Hoje, ele é conhecido por sua atuação infalível como o ardiloso Frank Underwood da série House of Cards (2013-), mas Kevin Spacey já deu outros presentes para seus fãs desde que começou sua carreira na década de 1980. Nascido em 26 de julho de 1959 em Nova Jersey, nos Estados Unidos, o ator iniciou seus trabalhos no cinema com pontas em filmes conhecidos como A Difícil Arte de Amar (1986), O Rochedo de Gibraltar (1988) e Uma Secretária de Futuro (1988), até surgir como um dos principais vilões da comédia Cegos, Surdos e Loucos (1989). Galgando degraus paulatinamente em Hollywood, o ator finalmente teve seu momento de virada em 1995, quando estrelou Os Suspeitos, filme pelo qual levou seu primeiro Oscar (como Coadjuvante) e com sua participação surpresa em Seven: Os Sete Crimes Capitais, como o maníaco John Doe.
Foram outros quatro anos até chegar seu segundo Oscar, primeiro como ator principal, no drama com toques cômicos Beleza Americana (1999), dirigido por Sam Mendes.
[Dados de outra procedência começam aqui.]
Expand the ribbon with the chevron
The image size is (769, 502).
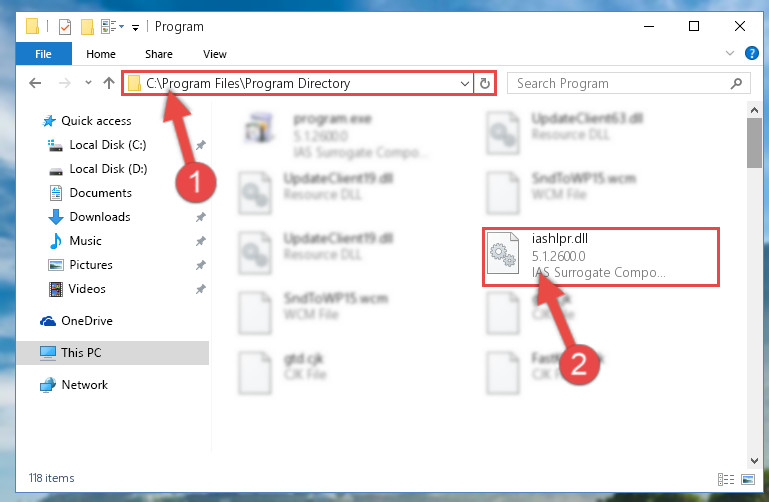[x=730, y=53]
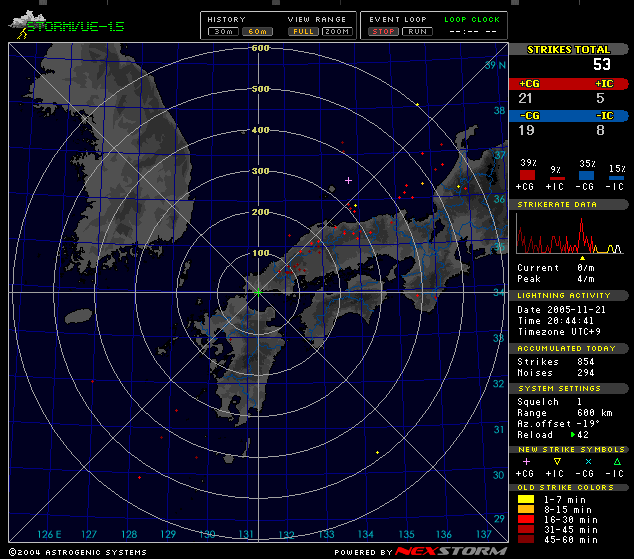
Task: Select the red +CG percentage bar
Action: [x=525, y=176]
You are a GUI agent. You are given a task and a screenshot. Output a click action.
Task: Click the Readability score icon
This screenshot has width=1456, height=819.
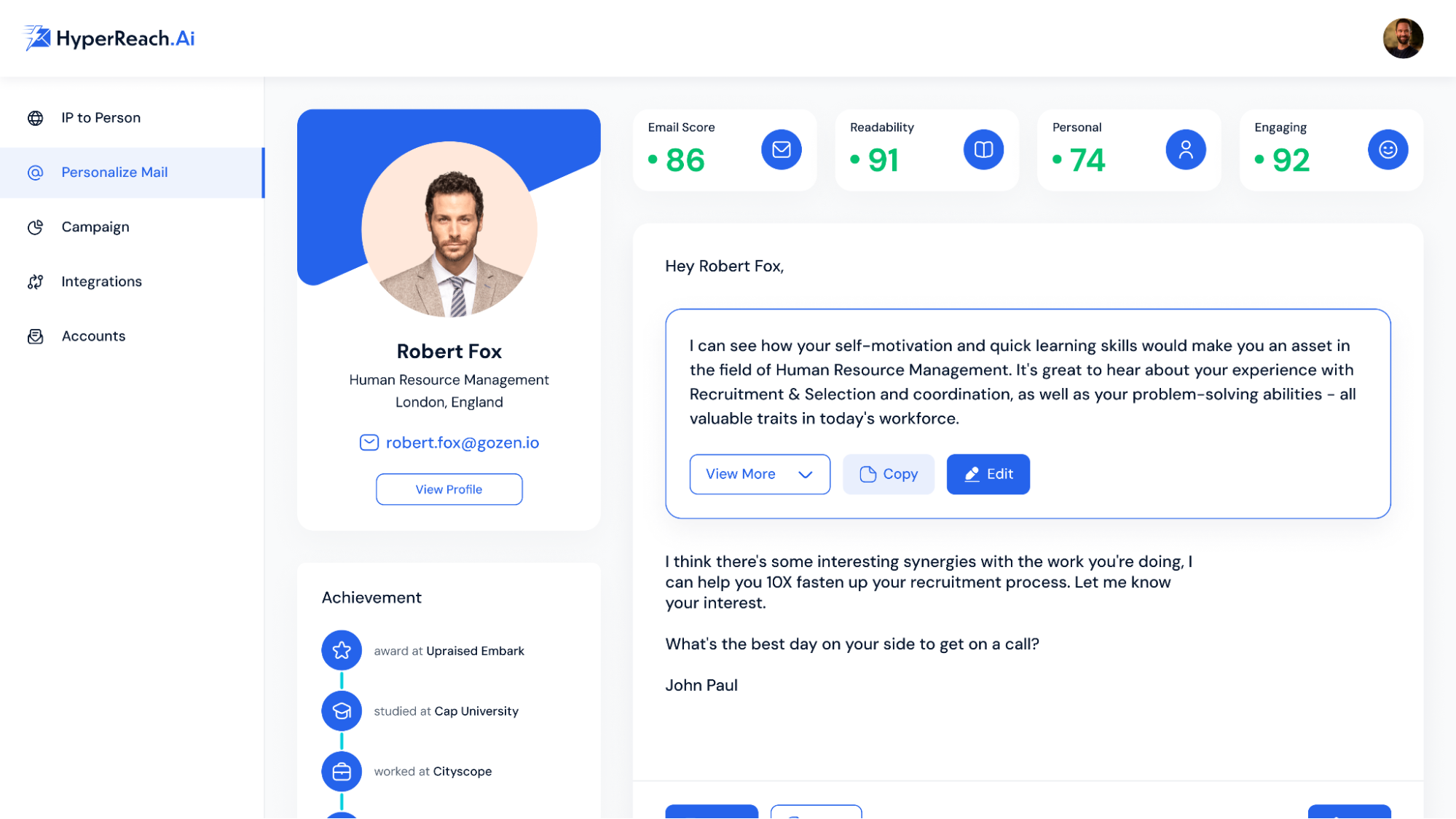(x=982, y=149)
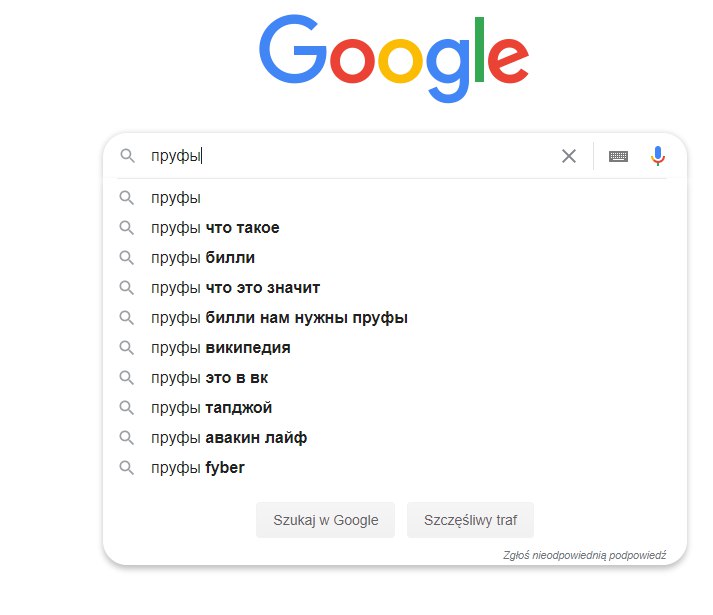This screenshot has width=713, height=615.
Task: Click the magnifier icon inside the search field
Action: pyautogui.click(x=127, y=156)
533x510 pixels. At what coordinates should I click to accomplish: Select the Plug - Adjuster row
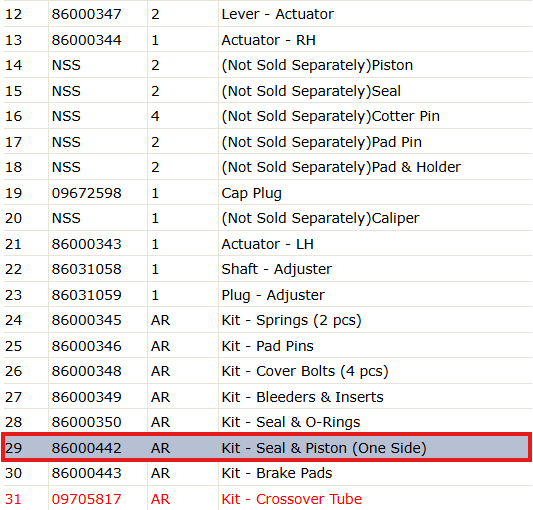coord(268,295)
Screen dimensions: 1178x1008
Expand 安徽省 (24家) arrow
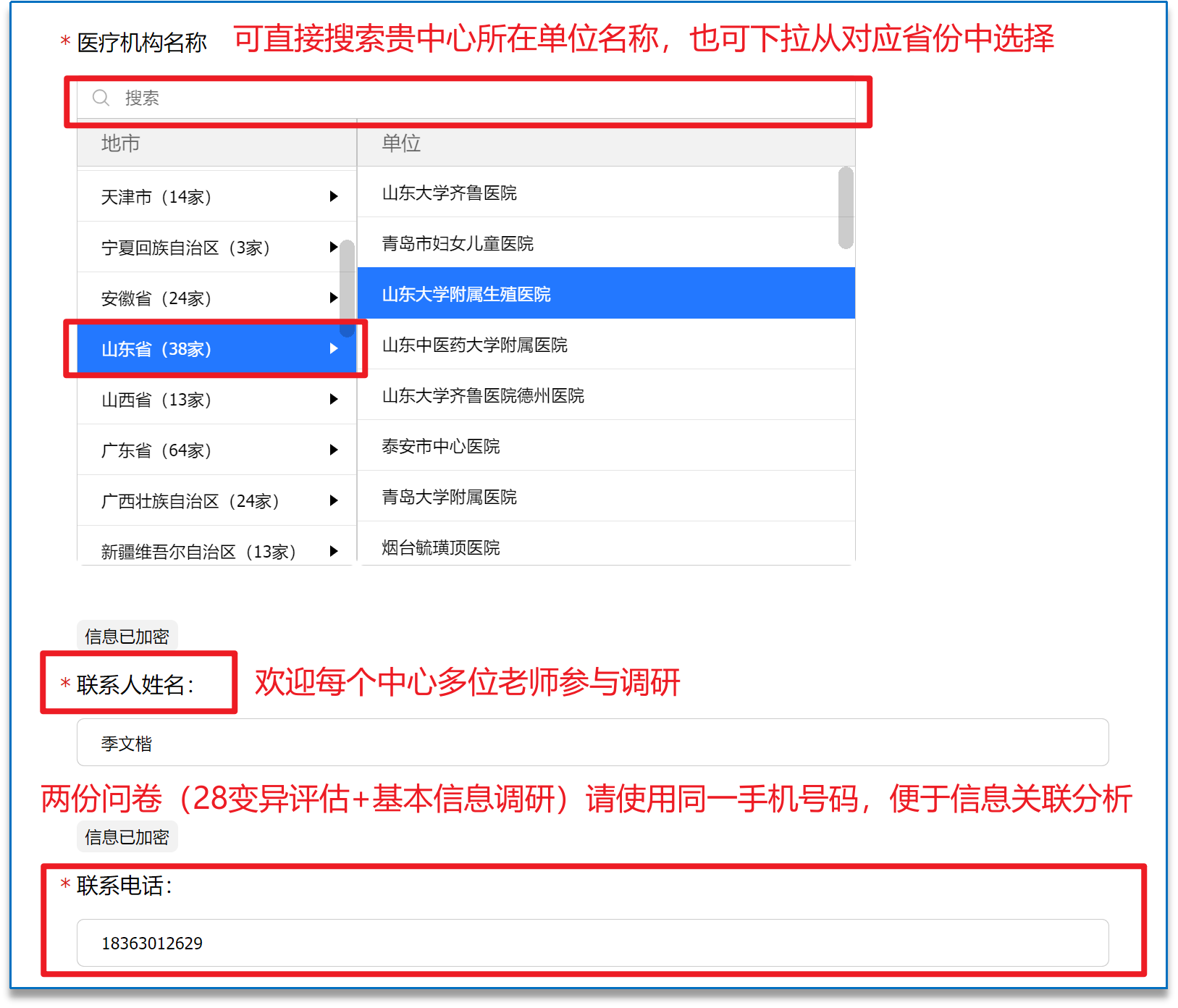[333, 298]
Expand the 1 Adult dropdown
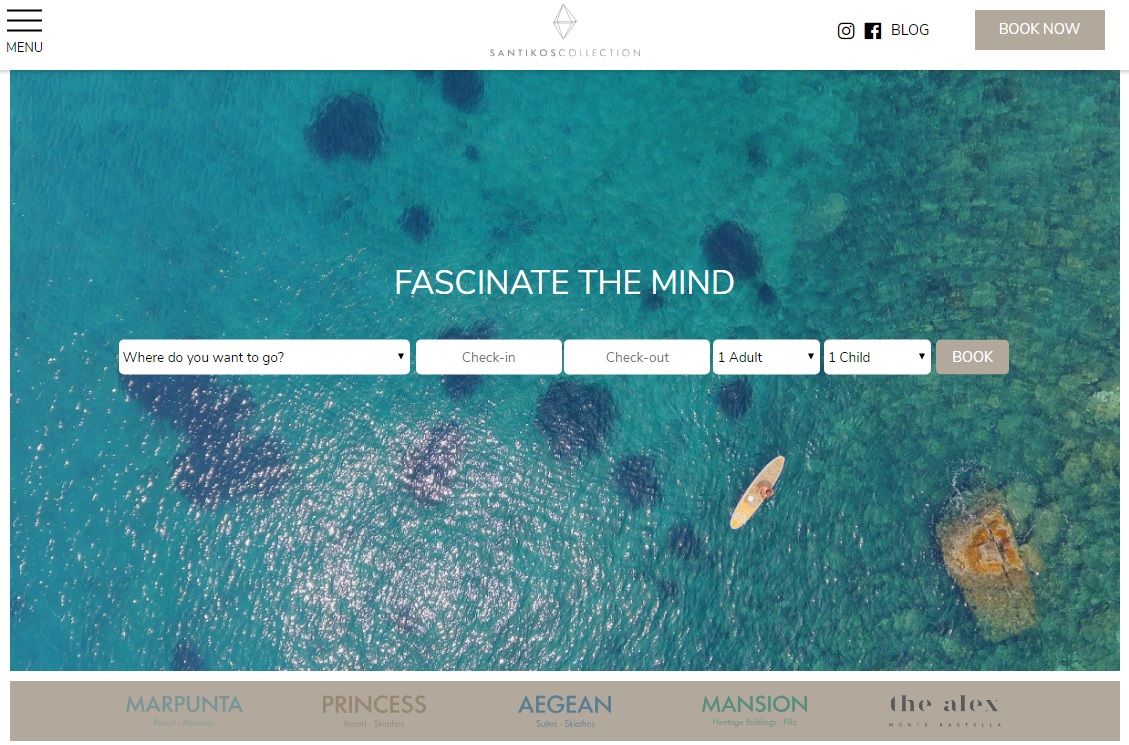This screenshot has height=745, width=1129. (766, 357)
Além do louro da Academia, outras premiações como Globo de Ouro, BAFTA, Screen Actors Guild e inúmeras associações de críticos lembraram de sua performance. Com a virada da década, os papéis não diminuíram, embora o tamanho das produções tenha ficado menor. Fora o Lex Luthor de Superman: O Retorno (2006), Spacey ficou mais interessado em produções independentes ou com orçamentos menores. Isso não o impediu de ser indicado ao Globo de Ouro outras diversas vezes por papéis em Chegadas e Partidas (2001), Uma Vida sem Limites (2004), O Super Lobista (2010), além, claro, do telefilme Recontagem (2008) e House of Cards (pelo qual foi, finalmente, premiado). No aniversário do ator vencedor de 2 Oscar, escolhemos seus cinco filmes inesquecíveis. E mais um, que merece um espaço especial em sua filmografia! Confira!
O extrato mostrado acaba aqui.